> **Instructions to follow**:
Required from the data below: the exact lines starting at the line containing "The image size" and ending at the line containing "Task: Expand the Sources Add dropdown", with both ends kept and all pictures dropped.

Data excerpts
* * * *

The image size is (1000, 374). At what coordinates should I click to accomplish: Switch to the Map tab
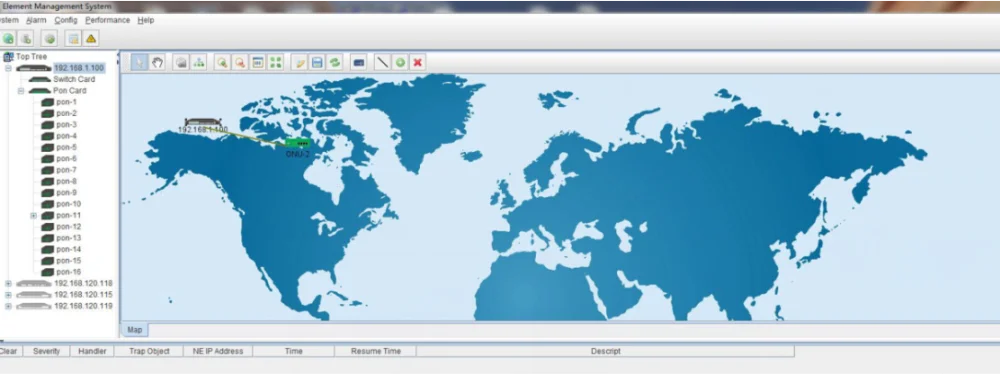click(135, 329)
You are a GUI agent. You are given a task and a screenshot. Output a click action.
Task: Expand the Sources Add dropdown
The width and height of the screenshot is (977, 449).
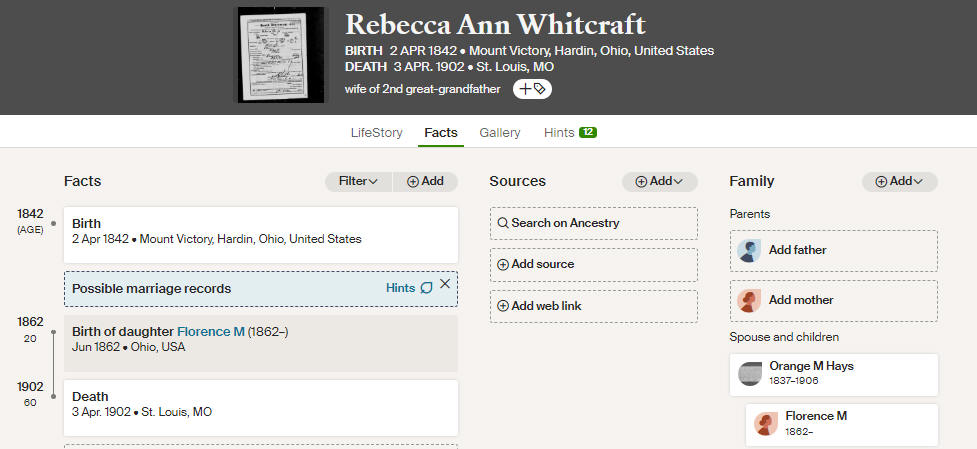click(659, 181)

* * * *

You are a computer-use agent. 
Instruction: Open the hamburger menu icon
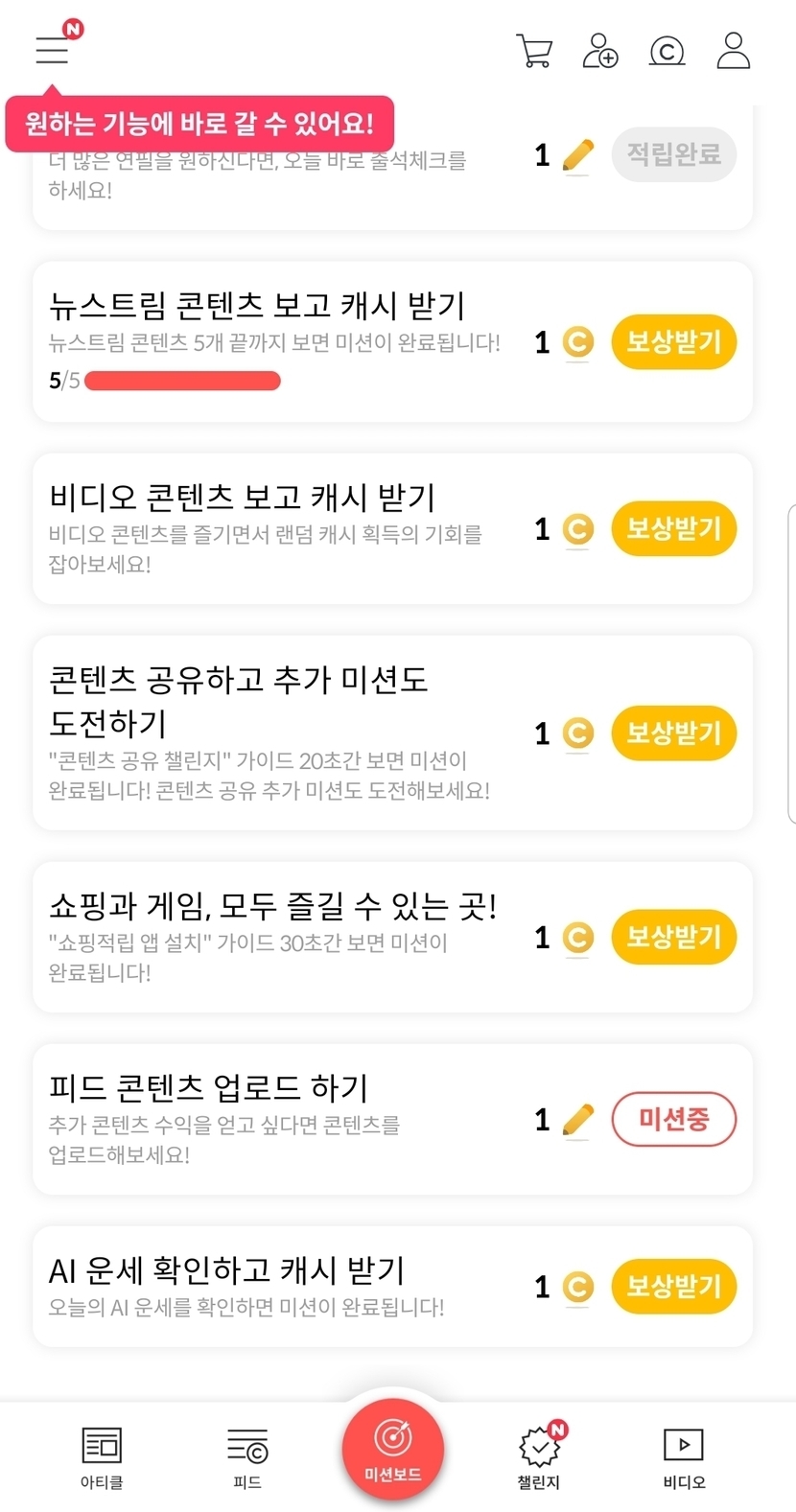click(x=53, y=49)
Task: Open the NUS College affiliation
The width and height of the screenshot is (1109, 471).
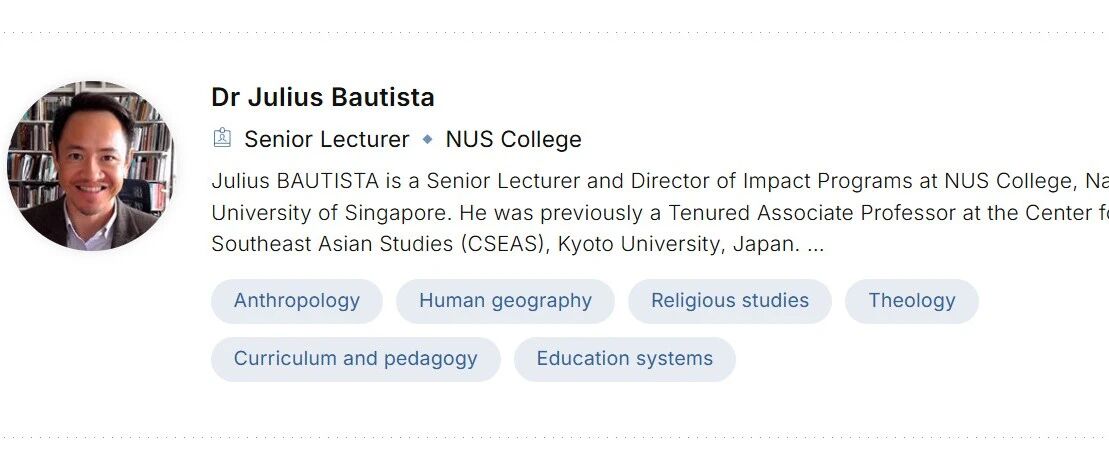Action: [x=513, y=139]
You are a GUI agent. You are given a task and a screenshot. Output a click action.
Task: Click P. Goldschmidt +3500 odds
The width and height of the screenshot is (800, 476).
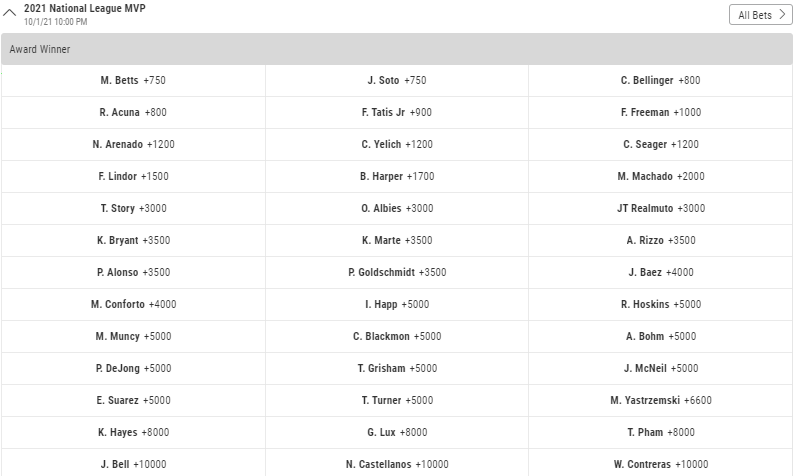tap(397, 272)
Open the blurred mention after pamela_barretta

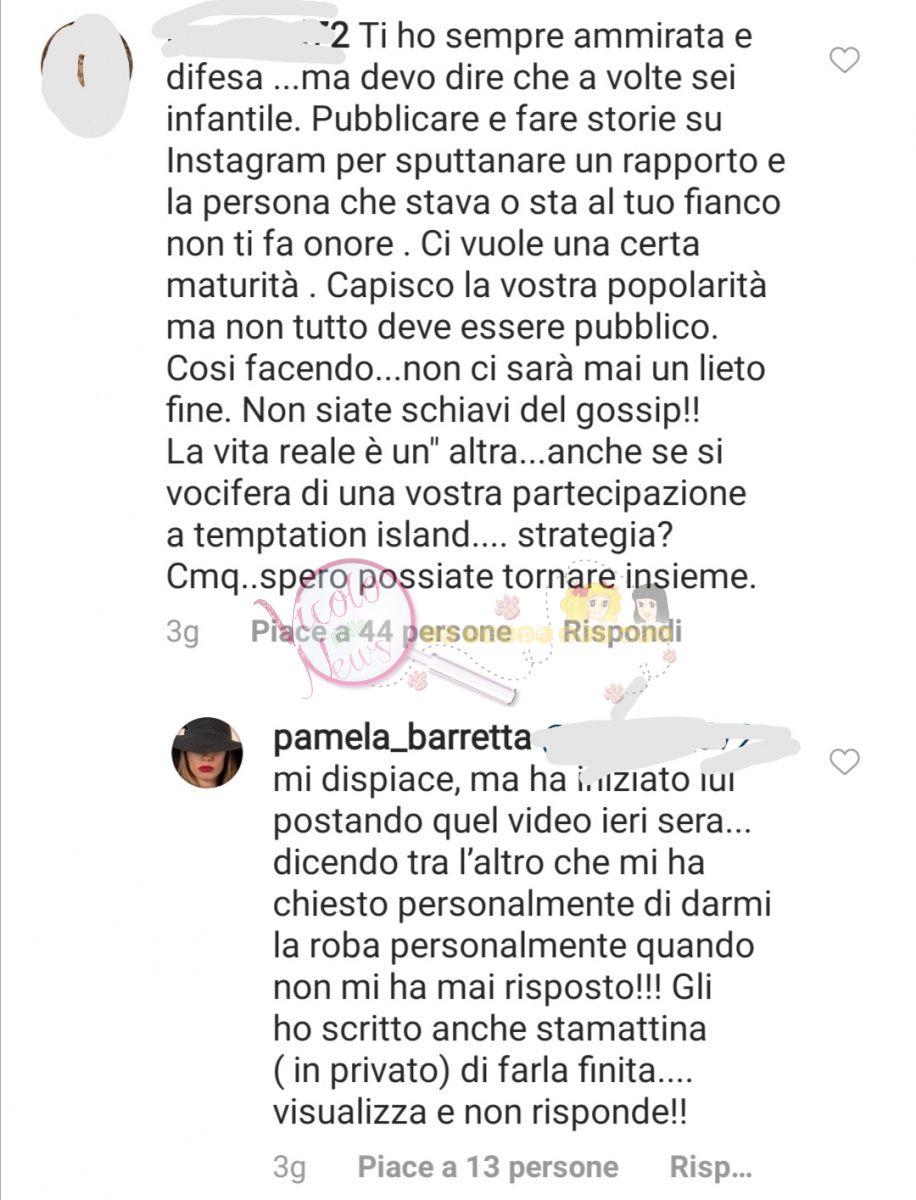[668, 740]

* * * *

> **Response to the task**:
The image size is (1000, 374). At what coordinates should I click to accomplish: Switch to the Map tab
click(135, 329)
You are a GUI agent. You are given a task and a screenshot. Output a click action.
Task: Expand the Sources Add dropdown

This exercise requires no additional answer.